Well, with the assumption of using arrays (since you kinda need a length for it to work) I've thrown together a quick struct that does the job. Not fully tested, but will do the same thing with a varying number of inputs.

[code]
struct MultiCart(T) {
    T[][] data;
    int iteration;
    int max;

    this(T[][] _d, int iter=0) {
        data = _d;
        iteration = iter;

        max = 1;
        foreach(a; _d) {
            if (a.length)
                max *= a.length;
        }
    }

    T[] front() {
        int i = iteration;
        T[] val;

        foreach(d; data) {
            if (d.length) {
                val ~= d[i % d.length];
                i /= d.length;
            }
        }

        return val;
    }

    void popFront() {
        iteration++;
    }

    bool empty() {
        return iteration >= max;
    }
}

unittest {
    import std.stdio;
    alias CartInt = MultiCart!int;

    int[] a=[1,2,3],b=[4,5],c=[6,7];
    foreach(x; CartInt([a,b,c]))
        writeln(x);

    foreach(x; CartInt([a,b]))
        writeln(x);
}
[/code]
December 12, 2016
On Sunday, 11 December 2016 at 23:07:16 UTC, Era Scarecrow wrote:
> On Sunday, 11 December 2016 at 18:05:19 UTC, Era Scarecrow wrote:
>> On Sunday, 11 December 2016 at 16:34:38 UTC, Orut wrote:
>>> I need to be able to vary the number of ranges to feed into cartesianProduct() at run time.
>>
>>  Hmmm... what kind of ranges? Are they going to be arrays? Or something else?
>
>
> Well, with the assumption of using arrays (since you kinda need a length for it to work) I've thrown together a quick struct that does the job. Not fully tested, but will do the same thing with a varying number of inputs.
>
> [code]
> struct MultiCart(T) {
>     T[][] data;
>     int iteration;
>     int max;
>
>     this(T[][] _d, int iter=0) {
>         data = _d;
>         iteration = iter;
>
>         max = 1;
>         foreach(a; _d) {
>             if (a.length)
>                 max *= a.length;
>         }
>     }
>
>     T[] front() {
>         int i = iteration;
>         T[] val;
>
>         foreach(d; data) {
>             if (d.length) {
>                 val ~= d[i % d.length];
>                 i /= d.length;
>             }
>         }
>
>         return val;
>     }
>
>     void popFront() {
>         iteration++;
>     }
>
>     bool empty() {
>         return iteration >= max;
>     }
> }
>
> unittest {
>     import std.stdio;
>     alias CartInt = MultiCart!int;
>
>     int[] a=[1,2,3],b=[4,5],c=[6,7];
>     foreach(x; CartInt([a,b,c]))
>         writeln(x);
>
>     foreach(x; CartInt([a,b]))
>         writeln(x);
> }
> [/code]

The code works beautifully!

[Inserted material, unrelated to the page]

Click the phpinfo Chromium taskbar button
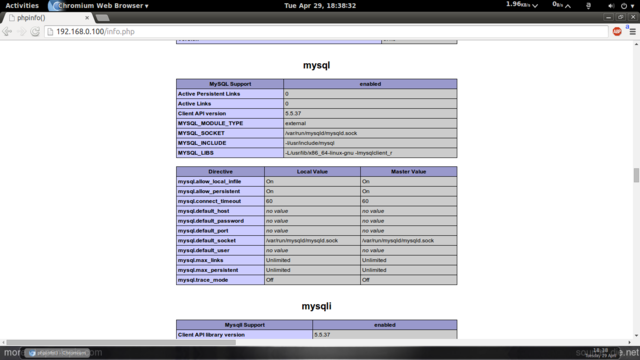The height and width of the screenshot is (360, 640). pyautogui.click(x=57, y=353)
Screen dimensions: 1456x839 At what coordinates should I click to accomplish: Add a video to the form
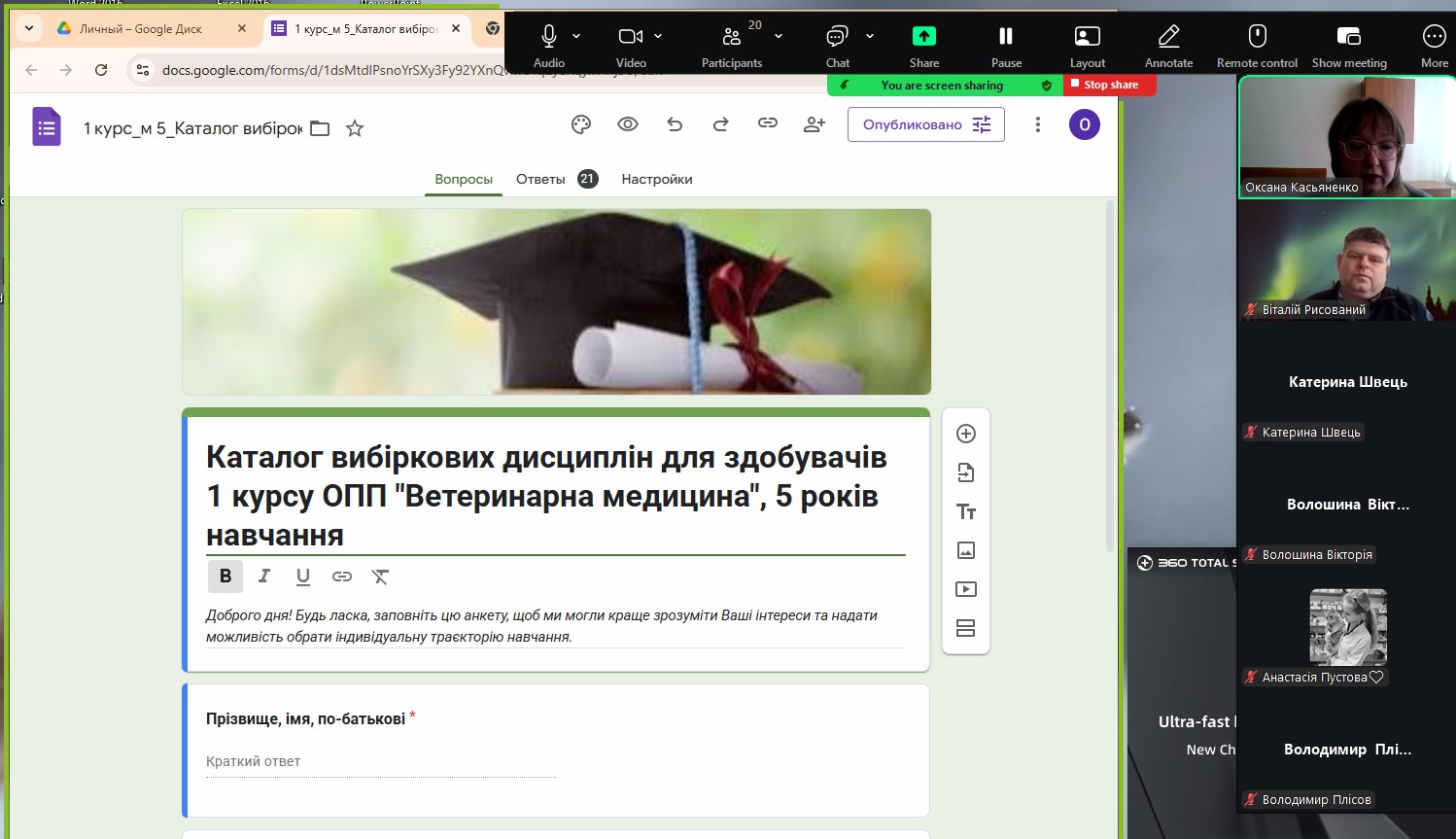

Thank you very much. Will certainly acknowledge you as source of this code if this becomes of part of a bigger project. I hope others searching this forum would also discover this code.
December 12, 2016
On Monday, 12 December 2016 at 14:27:07 UTC, Orut wrote:
> The code works beautifully! Thank you very much. Will certainly acknowledge you as source of this code if this becomes of part of a bigger project. I hope others searching this forum would also discover this code.

 It could probably use some minor cleanup, documentation and proper unittests and constraints, moving to unsigned size_t; If front is used more than once than there's inefficiency with memory and remaking the array it builds (among other things). Could even make an opIndex for creating specific iterations of the results.

 But for it's simplicity I hope it does what you need. It really wasn't that hard to make.